In diesem Augenblick trat Curt heran, und das Gespräch wurde durch die unvermittelten Aeußerungen des Knaben unterbrochen, und doch klang es, wie jede Unterhaltung mit Henriette, noch lange in Arndt nach.




8.

Mit hochgespannten Gefühlen stand der Architekt Arndt um die Dämmerung des letzten Abends vor seiner Abreise nach Norwegen an einer Bucht des Ufers, wo er Henriette und Curt zu einer kleinen Bootfahrt erwartete. Und noch einmal sagte er sich endgültig, daß ihn die Luft dieser Insel verjüngt habe.

Lebhafte Zukunftspläne traten vor seine Seele, seine Züge waren erregt, und sein Auge leuchtete in vollem Lebensmuth. – Was er von dieser Reise gewünscht hatte: Klarheit und feste Kraft des Entschlusses in jeder Beziehung – sie hatte es ihm gebracht. Seine Gedanken schweiften rasch und lebendig, wie seine Blicke, hin und her, richteten sich zuletzt aber hauptsächlich auf Eines: Arndt fühlte kein Bedürfniß mehr, einen Hausstand mit Erna Lepel zu gründen.

Der Umgang mit Henrietten hatte ihn gelehrt, daß es besser sei, frei zu bleiben, als sich ängstlich durch heilige Pflichten zu binden, denn er war sich in diesem Augenblicke vollkommen bewußt, daß es ihm werthvoller sein würde, Henriette zur Freundin seines Lebens, als Erna zur Gattin zu gewinnen, und damit war Alles, was ihn an dieses Mädchen gebunden hatte, ein für alle Mal abgethan.

Langsam und gedankenvoll schritt er am Ufer auf und nieder.

Allerdings, es gab etwas, das ihn in Henriettens Nähe nicht ganz frei athmen ließ – und doch ...!

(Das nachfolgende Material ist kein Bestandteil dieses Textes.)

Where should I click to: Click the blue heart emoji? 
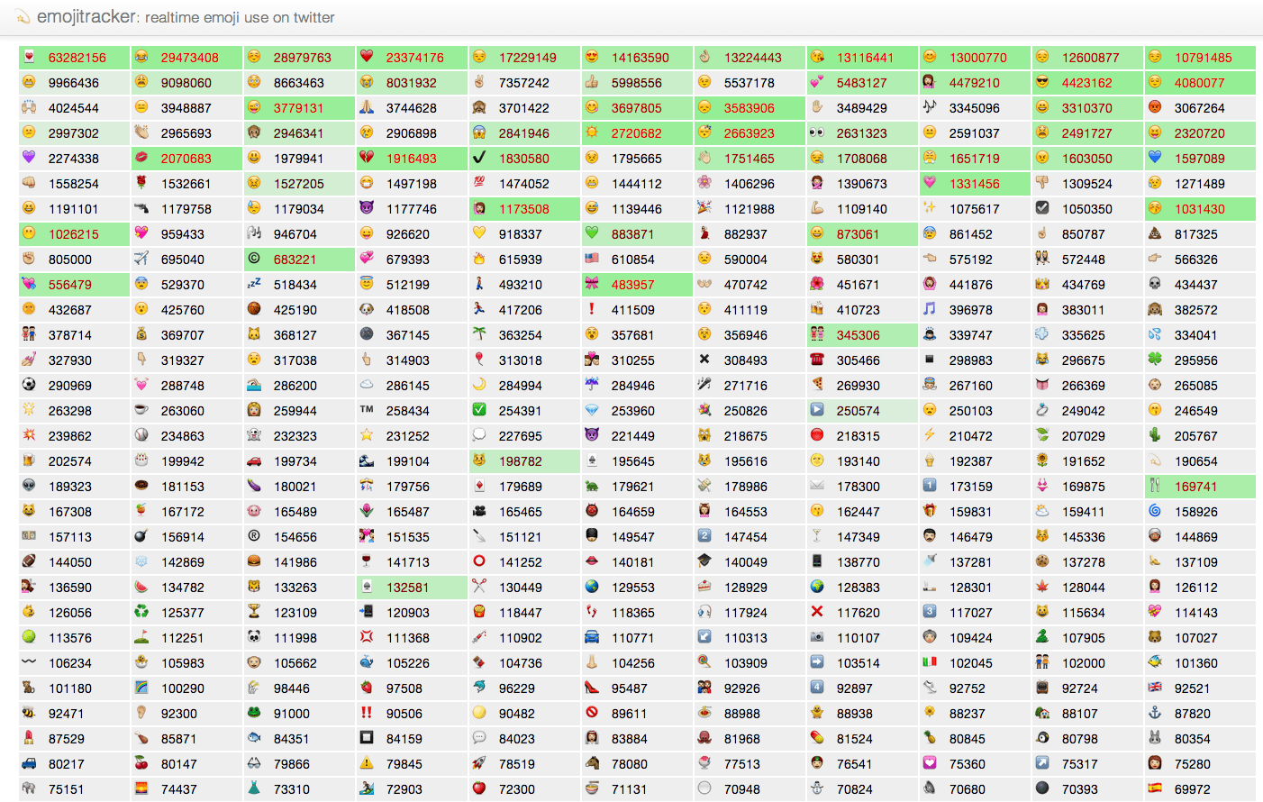tap(1156, 159)
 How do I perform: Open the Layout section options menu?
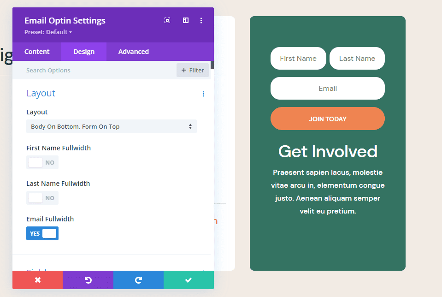[203, 94]
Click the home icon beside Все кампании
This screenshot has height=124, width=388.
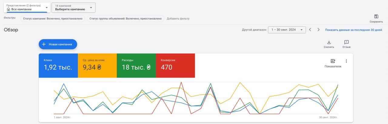click(8, 9)
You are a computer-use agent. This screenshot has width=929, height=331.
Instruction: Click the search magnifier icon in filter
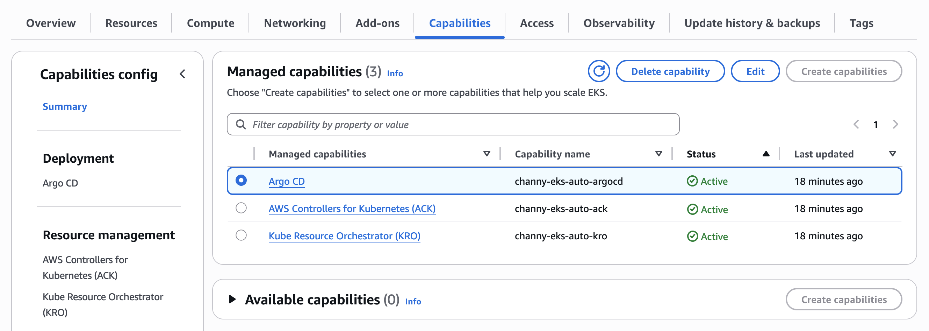241,125
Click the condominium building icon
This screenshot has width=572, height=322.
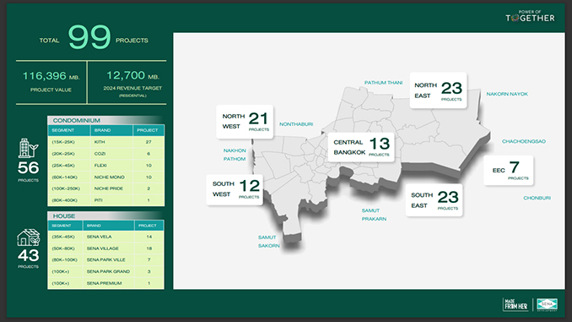[x=28, y=148]
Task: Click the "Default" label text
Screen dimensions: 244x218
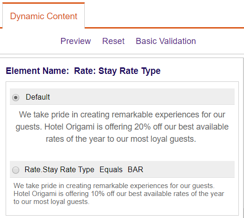Action: 38,97
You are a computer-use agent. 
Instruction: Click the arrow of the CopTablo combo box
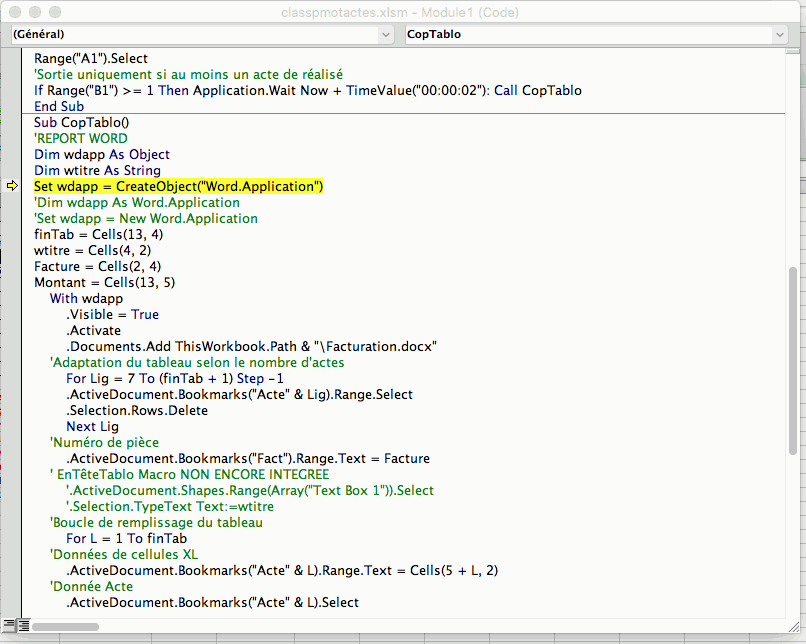[780, 34]
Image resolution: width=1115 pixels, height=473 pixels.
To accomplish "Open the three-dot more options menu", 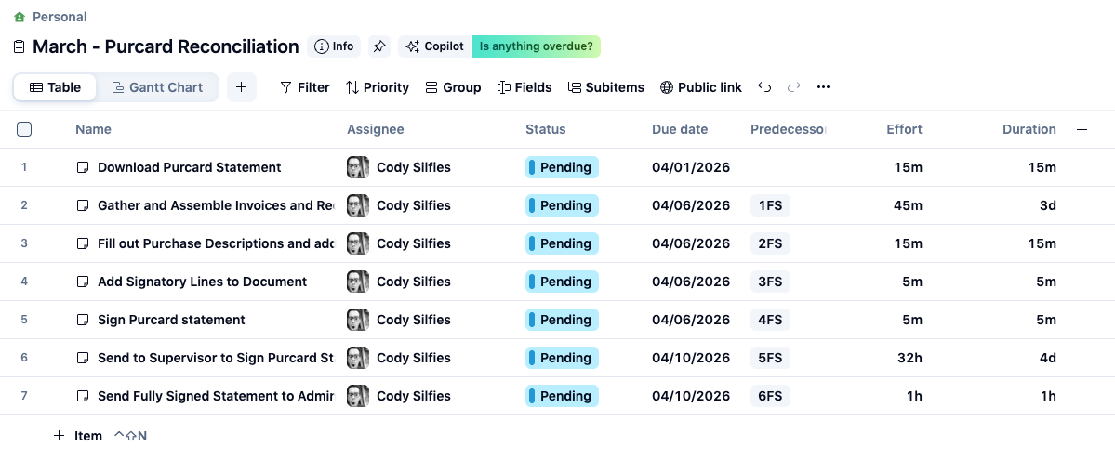I will coord(823,87).
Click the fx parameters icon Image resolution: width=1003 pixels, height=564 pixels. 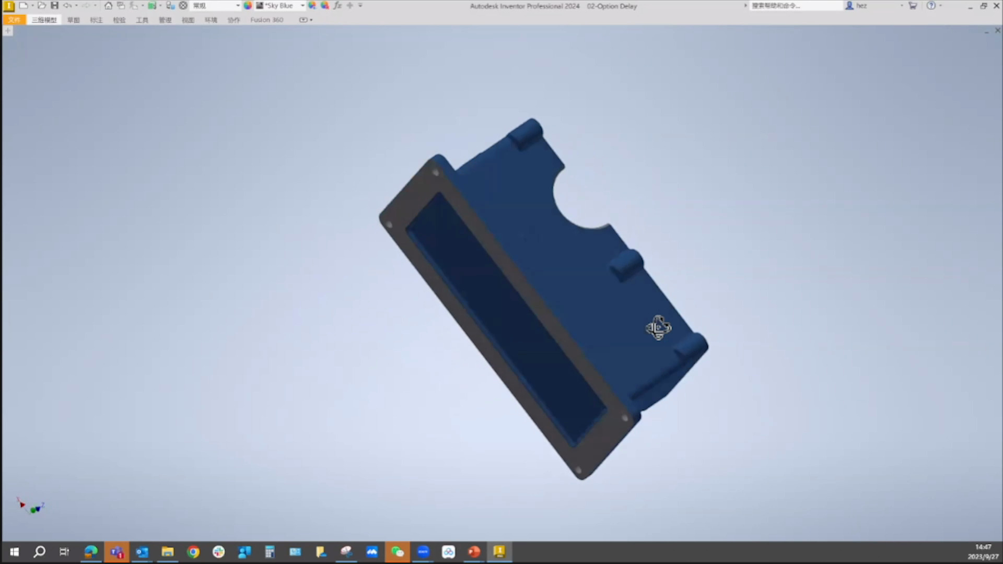tap(337, 5)
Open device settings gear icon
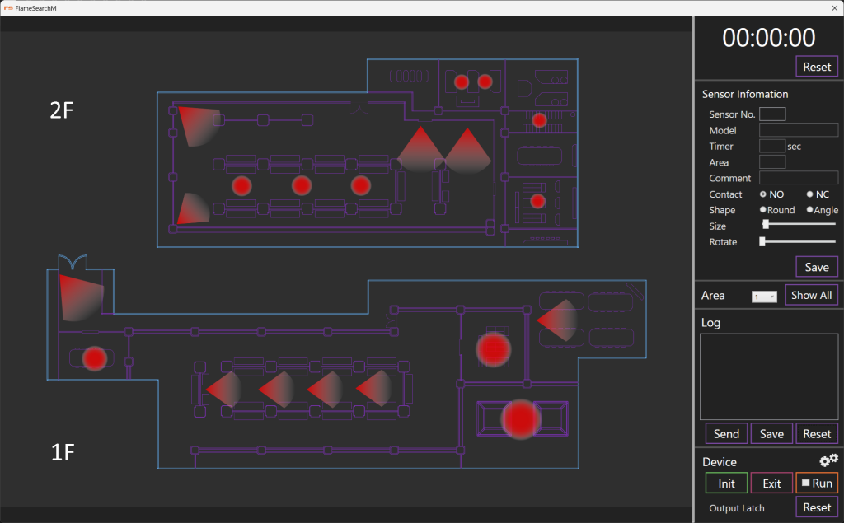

Es dunkelte mehr und mehr am Strande. Abendschatten zogen über den ganzen Himmel, und nur am Horizonte blieb noch ein breiter Streife Tageslicht, zart in allen Regenbogenfarben leuchtend, zurück; er schlang sich wie ein verlorenes buntes Band, mit dem die sinkenden Sonnenstrahlen zu spielen schienen, halb heiter, halb wehmüthig um die abendlich stille See, deren Grün immer tiefer und eintöniger und darum immer milder und wärmer wurde. Die Schatten des Abends zogen, zitternd wie flüchtige Erinnerungen oder schwankend wie ein leiser, noch unausgedachter Zukunftsgedanke, über das schlummerweiche Wellenantlitz der See.

Arndt empfand die Poesie dieses Anblickes plötzlich wie eine ihm fremde, sehnsüchtige Rührung, die er, eben weil sie ihm fremd war, mit einer gewissen Neugier belauschte und lächelnd in sich gewähren ließ. Leise bebte sie in ihm auf und legte sich wie ein Bann um seine Glieder.

Da sah er Henrietten, mit Curt an der Hand, eiligen Schrittes auf ihn zukommen. Er blieb stehen und sah den Beiden entgegen.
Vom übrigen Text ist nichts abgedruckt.